We stress the word 'specific', however, because 'coma' covers such a wide range of possibilities, from the extreme coma of persistent vegetative state to the induced coma sometimes used as a therapeutic technique after serious injury. The extent to which someone is comatose and the reasons for the coma would determine whether acupuncture was a worthwhile intervention.
As a general comment, there are two issues of substance. Treatment is usually administered on the basis of the informed consent of the patient, and in the case of an adult lacking capacity, it is by no means clear who has the right to give the go-ahead. The consent process does not devolve automatically to the family or the next of kin, even where someone may have made a very explicit request before becoming comatose to have acupuncture treatment. In cases like this there usually has to be a consensus amongst all of the interested parties, from family to medical team in charge of the case and every occasionally also a judge.
The second issue of substance is whether a practitioner can be regarded as able to practise adequately in cases like this. Chinese medicine, like its western counterpart, has its own diagnostic techniques indpendent of the patient, the two primary ones being the taking of the pulse at the wrist and the inspection of the tongue. Whether these would be sufficient, in the absence of response from a patient, to justify continued treatment would be very much open to debate. If a patient remained unconscious, there would need to be some very visible and measurable outcomes which justified prolonged treatment.
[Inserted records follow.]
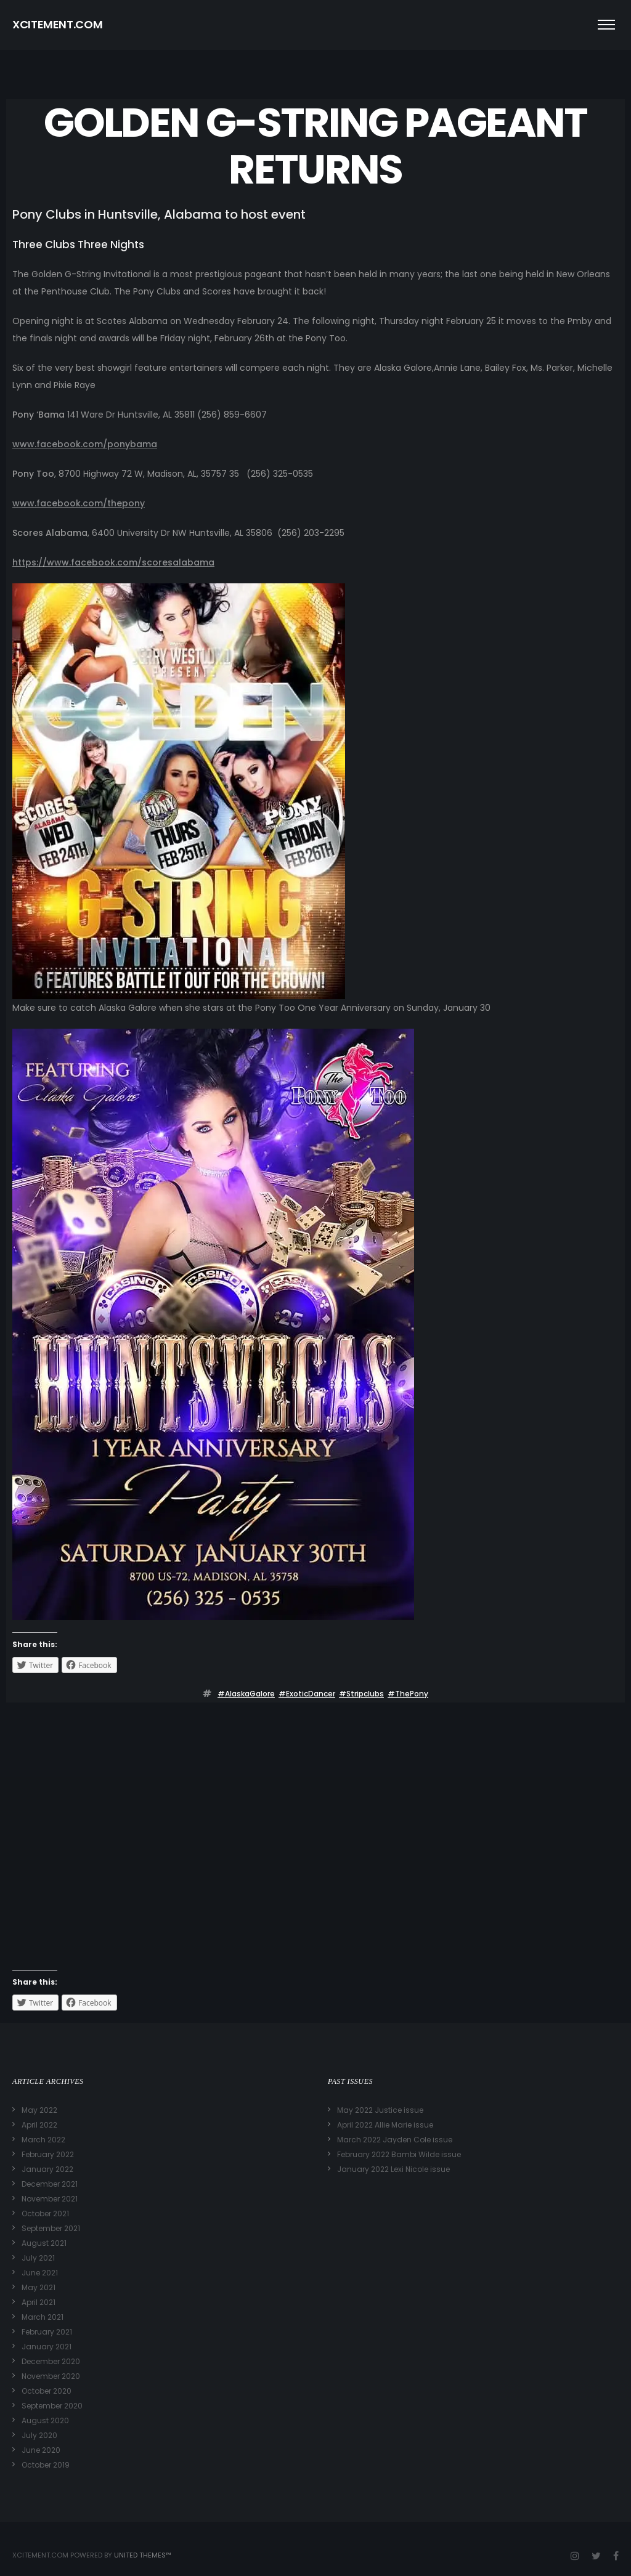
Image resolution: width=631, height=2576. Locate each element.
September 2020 (52, 2405)
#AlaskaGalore (246, 1693)
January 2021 (46, 2346)
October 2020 (46, 2391)
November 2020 (51, 2376)
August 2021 (44, 2243)
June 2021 (40, 2272)
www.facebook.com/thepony (78, 503)
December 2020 (51, 2361)
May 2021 (38, 2287)
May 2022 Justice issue (380, 2110)
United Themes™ (142, 2555)
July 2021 (38, 2258)
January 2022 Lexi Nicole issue (393, 2169)
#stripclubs (361, 1693)
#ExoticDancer (307, 1693)
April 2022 (39, 2125)
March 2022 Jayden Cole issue (394, 2139)
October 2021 (45, 2213)
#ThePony (408, 1693)
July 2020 (39, 2435)
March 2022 (43, 2139)
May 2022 (39, 2110)
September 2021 (51, 2228)
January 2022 (47, 2169)
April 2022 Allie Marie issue (385, 2125)
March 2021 (42, 2317)
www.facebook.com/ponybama (84, 444)
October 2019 (46, 2465)
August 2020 (45, 2420)
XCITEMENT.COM (57, 24)
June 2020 (41, 2450)
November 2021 (50, 2198)
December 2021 (50, 2184)
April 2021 (38, 2302)
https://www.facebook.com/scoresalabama (113, 562)
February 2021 (47, 2332)
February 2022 (48, 2154)
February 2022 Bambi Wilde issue (399, 2154)
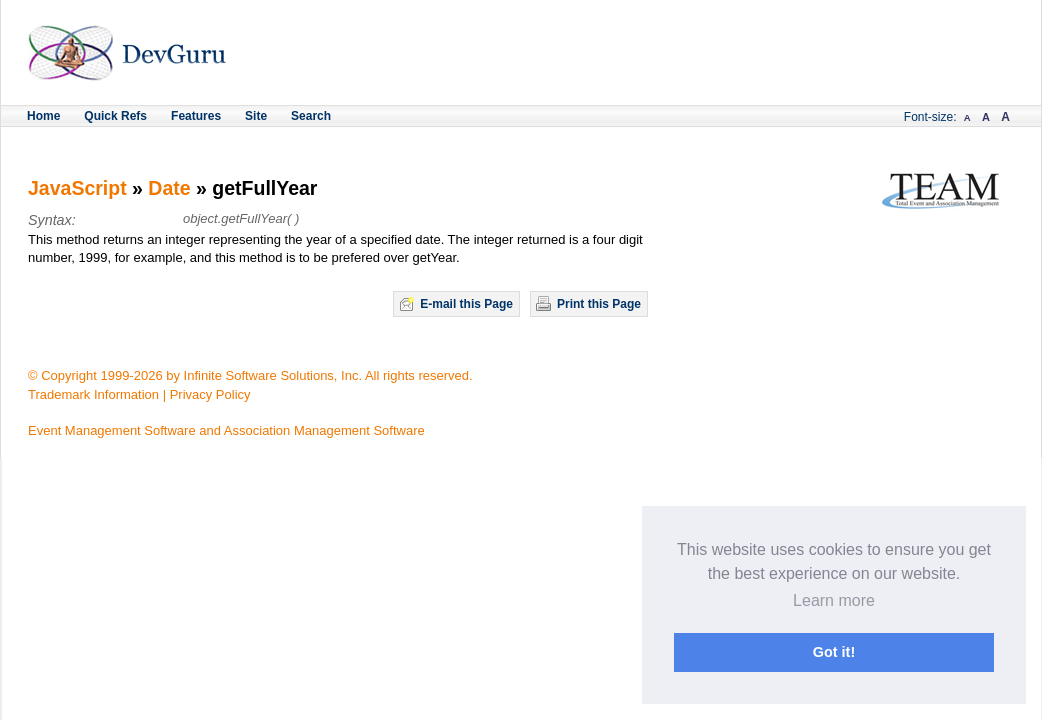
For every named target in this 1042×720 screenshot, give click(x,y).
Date (169, 188)
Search (311, 116)
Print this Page (599, 304)
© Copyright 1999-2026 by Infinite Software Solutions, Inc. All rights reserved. (250, 375)
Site (256, 116)
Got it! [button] (834, 652)
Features (196, 116)
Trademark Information (93, 394)
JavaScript (77, 188)
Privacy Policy (210, 394)
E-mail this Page (466, 304)
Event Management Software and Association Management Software (226, 430)
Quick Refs (115, 116)
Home (43, 116)
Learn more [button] (834, 600)
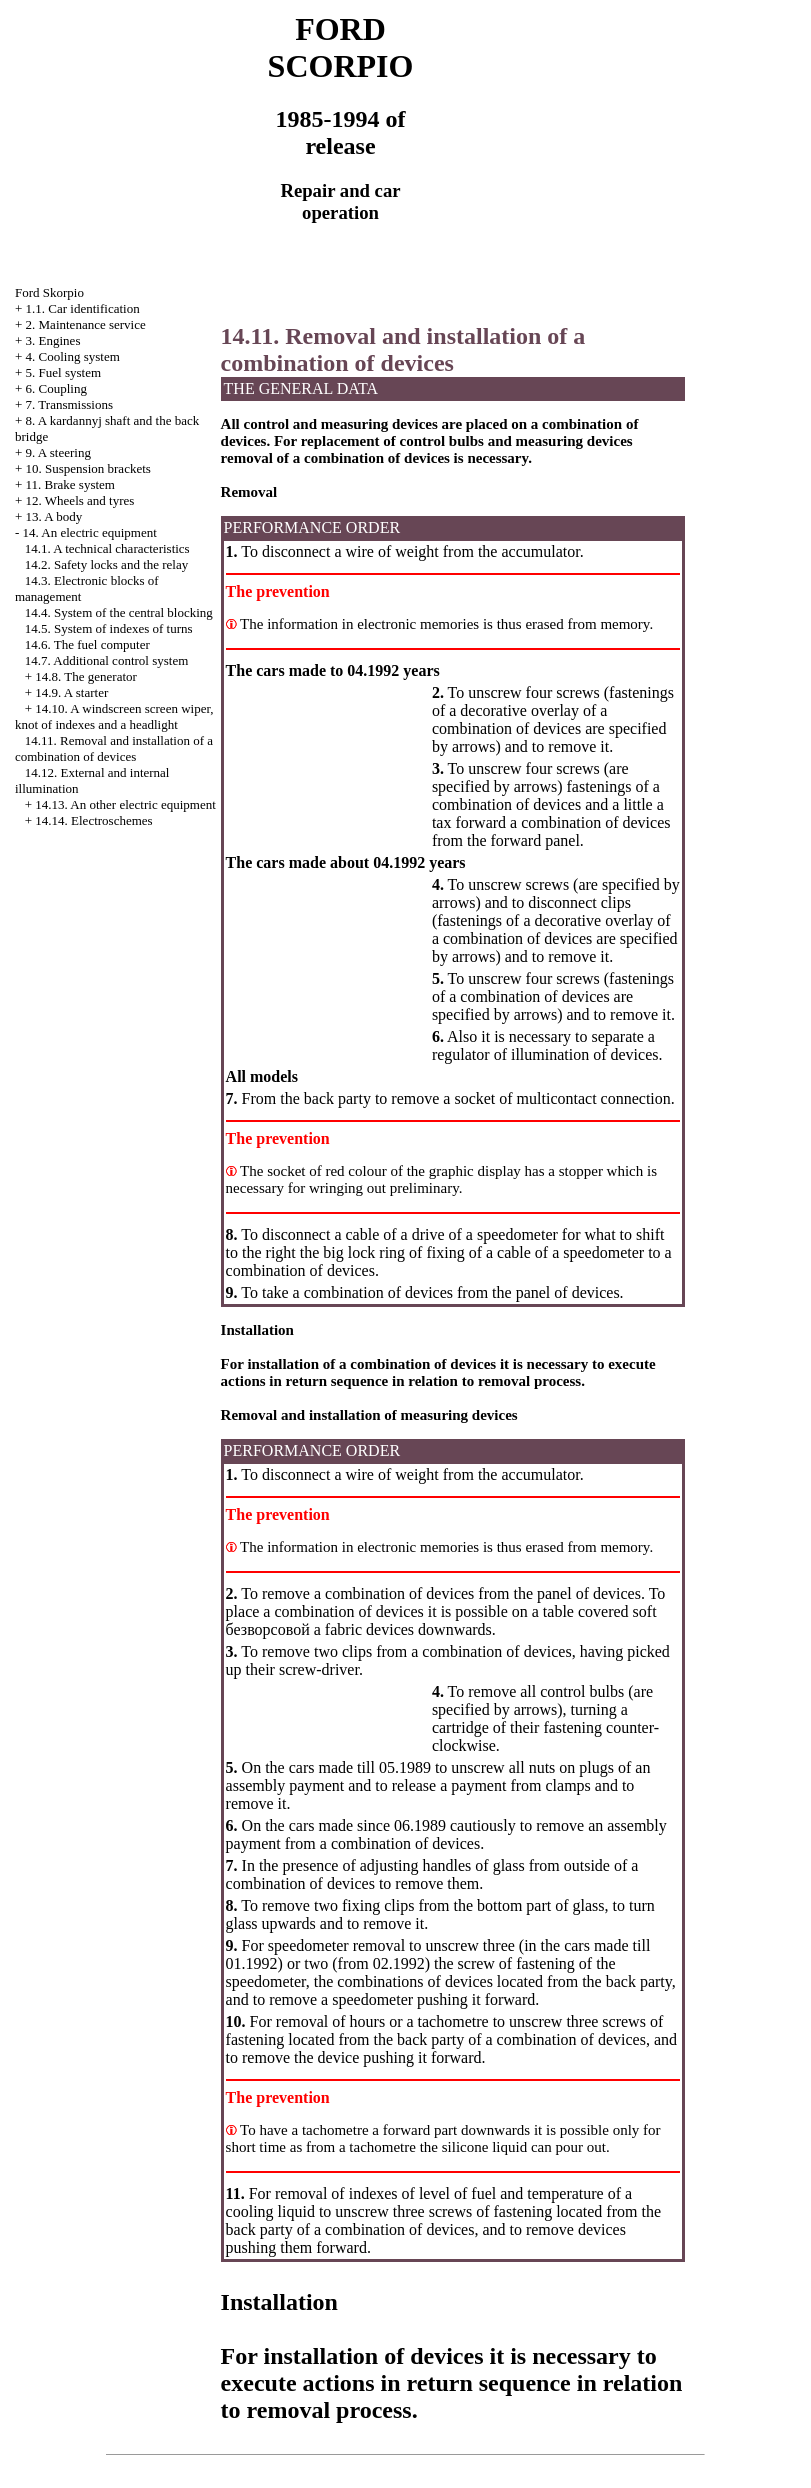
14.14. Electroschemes (93, 820)
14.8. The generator (86, 676)
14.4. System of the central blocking (119, 612)
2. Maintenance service (86, 324)
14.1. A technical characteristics (107, 548)
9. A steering (58, 452)
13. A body (54, 516)
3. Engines (53, 340)
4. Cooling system (73, 356)
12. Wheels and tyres (80, 500)
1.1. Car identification (83, 308)
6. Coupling (56, 388)
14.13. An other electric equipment (125, 804)
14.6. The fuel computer (87, 644)
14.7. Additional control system (107, 660)
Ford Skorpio (49, 292)
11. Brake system (70, 484)
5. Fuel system (63, 372)
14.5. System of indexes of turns (109, 628)
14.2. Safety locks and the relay (107, 564)
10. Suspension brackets (88, 468)
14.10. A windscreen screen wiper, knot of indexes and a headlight (114, 716)
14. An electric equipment (90, 532)
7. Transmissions (69, 404)
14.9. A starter (71, 692)
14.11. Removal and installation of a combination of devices (114, 748)
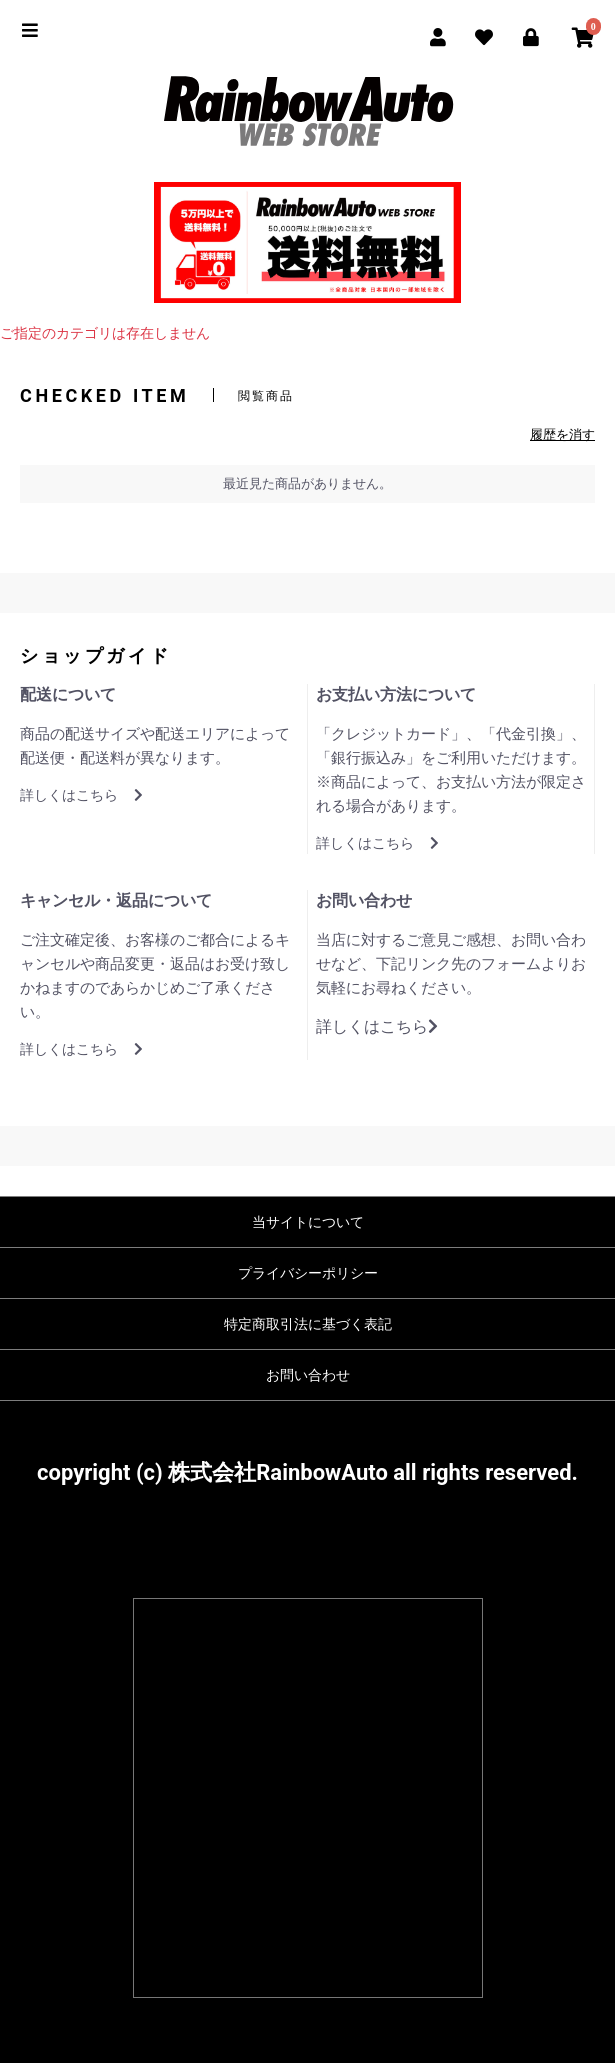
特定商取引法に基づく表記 (308, 1324)
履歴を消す (562, 434)
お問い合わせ (308, 1375)
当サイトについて (308, 1222)
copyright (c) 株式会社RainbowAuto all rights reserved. (307, 1472)
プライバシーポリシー (308, 1273)
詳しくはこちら (81, 795)
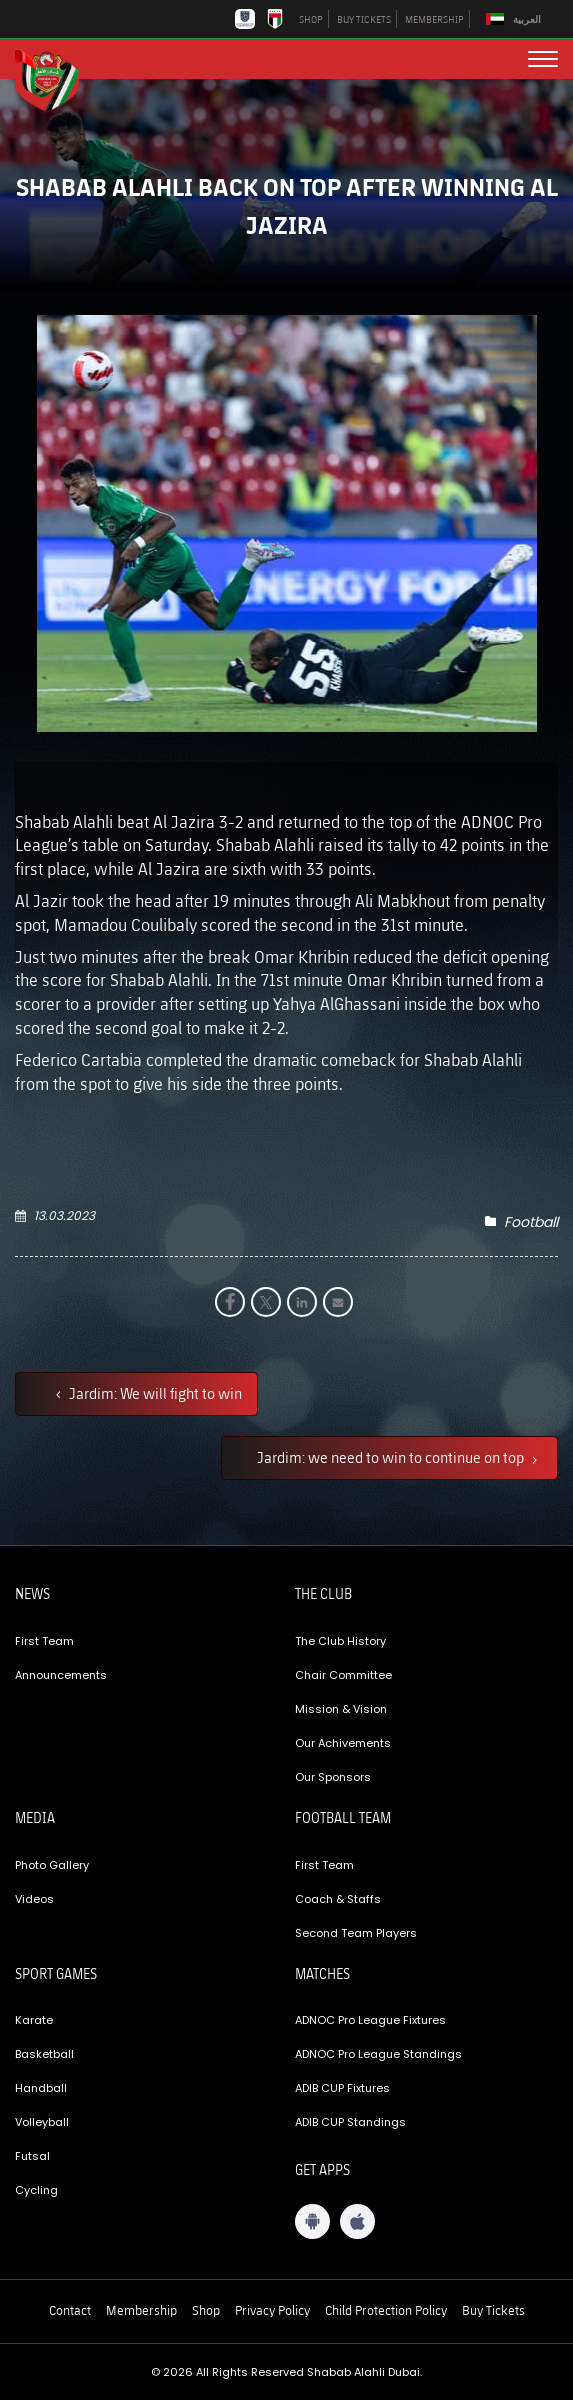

However, each case is unique, and if you do have a specific person in mind, then it would be worthwhile talking to a BAcC member local to you to get a clearer idea of what may be possible.
Q: After the first treatment at the acupuncturist for infertility I have experienced what resembles mosquito bites at all points where needles were inserted. The acupuncturist then tried other types of needles for the following treatment. Symptoms have returned the second time as well. It is extremely itchy and only improved after three days. I have had acupuncture at another place before and this has not happened.
A: This is most unusual. Generally speaking, what your practitioner did was quite right. Although all of the needles we use look the same there can be variations in the metallic mixture, and some contain traces of other metals than stainless steel to which some patients are allergic and respond as you did. Some needles are also silicon coated to make them easier to insert, and people can sometimes respond here too - either the needles you used to have were coated and these aren't, or vice versa.
Anyway, the practitioner was right to vary the type to see if this made a difference. If this hasn't worked , then the options are to contact the former practitioner to see if obtaining the same needles as you had before could work better, or to look carefully at anything else which has changed in your overall health by way of medications or similar which may be causally connected to the reaction.
If all else fails, then unfortunately it may be a balancing act between the benefits which treatment may deliver in the longer term against the shorter term discomforts.
We are sorry to hear of your experience, though. This is quite a rare occurrence, and is probably the last thing you want to have on your mind at this time. We hope that you and your practitioner are able to find a solution this.